Asp Forum - Mime filter - microsoft.public.vb.general.discussion

Mayayana

7/13/2011 4:25:00 PM

Does anyone have experience with protocol handlers
and mime filters? The former is registered to handle
protocols in IE. (http, ftp, file, etc.) The latter handles
mime types.

I've written a basic mime filter registered for "text/html",
using the MS C++ sample mimefilt project for guidance.
It works fine but is usually not getting called for the
http: protocol. It's fine offline (file: protocol) but not
online. The filter is just not called at all, regardless of
whether a page is cached. (IInternetProtocol.Start is
not getting called.) I just can't seem to find any kind
of information about such a problem, and my Registry
shows no indication that anything other than the default
urlmon.dll protocol handlers are operating for both file:
and http:. I seem to be overlooking something. IE
security? Some other difference between http: and
file:? (A check of the loaded document's document.mimeType
property returns "HTML Document", so it seems the mime
type of the tested online pages must be text/html.)

22 Answers

Mayayana

7/15/2011 2:29:00 PM

I have a question here for the C++ experts. My mime filter
is working but something has me stumped. I'm wrapping
IInternetProtocol. There are two methods like so:

IInternetProtocol_Start(ByVal szUrl As Long, ByVal pOIProtSink As
olelib2.IInternetProtocolSink, ByVal pOIBindInfo As
olelib.IInternetBindInfo, ByVal grfPI As olelib.PI_FLAGS, dwReserved As
olelib.PROTOCOLFILTERDATA)

IInternetProtocol_Read(ByVal pv As Long, ByVal cb As Long, pcbRead As Long)

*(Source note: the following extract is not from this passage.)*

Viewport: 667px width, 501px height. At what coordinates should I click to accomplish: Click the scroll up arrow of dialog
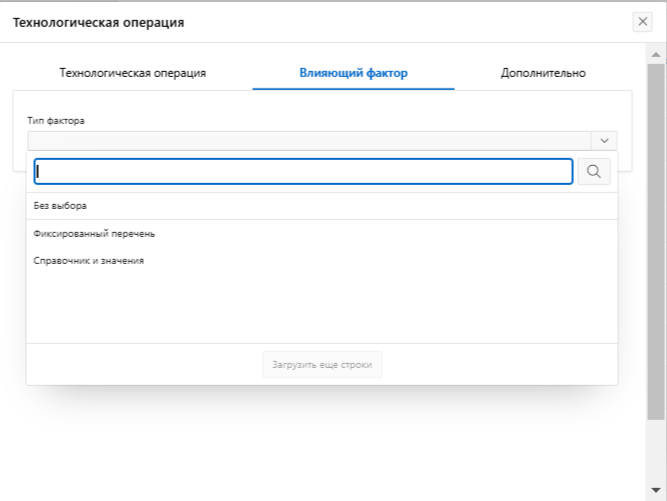656,52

They both return an HResult. Start sends in some pointers
that allow me to prepare to filter a file. I can accept or pass
on it. Read is called to get my filtered data. Eduardo Morcillo's
typelib for this declares all of the functions as subs. That seems
to be required. Implements won't work if they're declared as
functions.

I'm redirecting using ReplaceVTableEntry in order
to return a result. The Read method seems to work
fine. But Start is peculiar. There are two issues:

1) If I redirect it works fine offline, for all protocols but
http, but it doesn't get called when online! Yet it works
fine online if I don't redirect.

2) No matter what I do, urlmon doesn't seem to be getting
my return from Start, even though Read is working fine.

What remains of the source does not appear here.